Example: Adding a Custom Scenario

{
    "Security": {
        "video_path": "assets/security-footage.mp4",
        "video_label": "Security Monitoring",
        "collection_name": "security",
        "header": "Smart Security Intelligence: AI Video Summarization + Interactive Chat",
        "description": "Intelligent security monitoring system for detecting and analyzing suspicious activities.",
        "system_prompt": "You are a security monitoring assistant. Analyze the video for any suspicious activities, unauthorized access, or security incidents. Provide detailed descriptions of people, their actions, and any potential security concerns."
    }
}
  1. Save the file and restart the application for changes to take effect
  2. Place your video file in the specified path (typically in the assets/ folder)

How do I change the AI models used in the application?

The application uses three different AI models for various tasks:

Current Models:

  • Qwen3-8B (Port 5778): Text generation and chatbot responses
  • Qwen2.5-VL-7B-Instruct (Port 5776): Vision-language model for video frame analysis
  • BAAI/bge-small-en-v1.5: Embedding model for vector storage (used in both video_summarization.py and ai_chatbot.py)
  • BAAI/bge-reranker-base: Reranker model for improving search results (used in ai_chatbot.py)

Changing the LLM or VLM:

  1. Modify the model in app.py:

    • Open app.py and locate the start_llamacpp_server() function
    • Replace the model names in the -hf parameter:
    # For text generation model (port 5778)
    "-hf", "your-organization/your-text-model-GGUF:quantization"
    
    # For vision-language model (port 5776)  
    "-hf", "your-organization/your-vision-model-GGUF:quantization"
  2. Update API endpoints (if using different ports):

    • In ai_chatbot.py, modify the api_base URL (line 19) for the text model
    • In video_summarization.py, modify the base_url (line 70) for the vision model

Changing the Embedding Model:

  1. Modify the embedding model in both files:

    • In video_summarization.py (line 140): Replace the model name for video analysis embedding
    • In ai_chatbot.py (line 42): Replace the model name for chatbot query embedding
    # In both files
    embed_model = HuggingFaceEmbedding(model_name="your-preferred-embedding-model")

Changing the Reranker Model:

  1. Modify the reranker model in ai_chatbot.py:

    • Open ai_chatbot.py
    • Locate line 56 and replace the reranker model:
    rerank = SentenceTransformerRerank(top_n=1, model="your-preferred-reranker-model")

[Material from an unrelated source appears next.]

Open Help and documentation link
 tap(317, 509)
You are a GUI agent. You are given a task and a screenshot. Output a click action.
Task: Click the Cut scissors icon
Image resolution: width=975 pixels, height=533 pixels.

Requirements for Model Changes:

  • GGUF Format: LLM models must be in GGUF format for llama.cpp compatibility
  • Hugging Face: Models should be available on Hugging Face Hub
  • Quantization: Choose appropriate quantization (e.g., Q4_K_M, Q5_K_M, Q8_0)
  • Hardware: Ensure your hardware can handle the model size and requirements

Example: Using Different Models

# In app.py - Replace with Llama 3.1 models
"-hf", "unsloth/Llama-3.1-8B-Instruct-GGUF:Q4_K_M"  # Text model
"-hf", "openbmb/MiniCPM-V-4_5-gguf:Q8_0"      # Vision model

# In both video_summarization.py and ai_chatbot.py - Use different embedding model  
embed_model = HuggingFaceEmbedding(model_name="BAAI/bge-base-en-v1.5")

# In ai_chatbot.py - Use different reranker model
rerank = SentenceTransformerRerank(top_n=1, model="BAAI/bge-reranker-large")

Note: After changing models, restart the application and allow time for the new models to download on first use.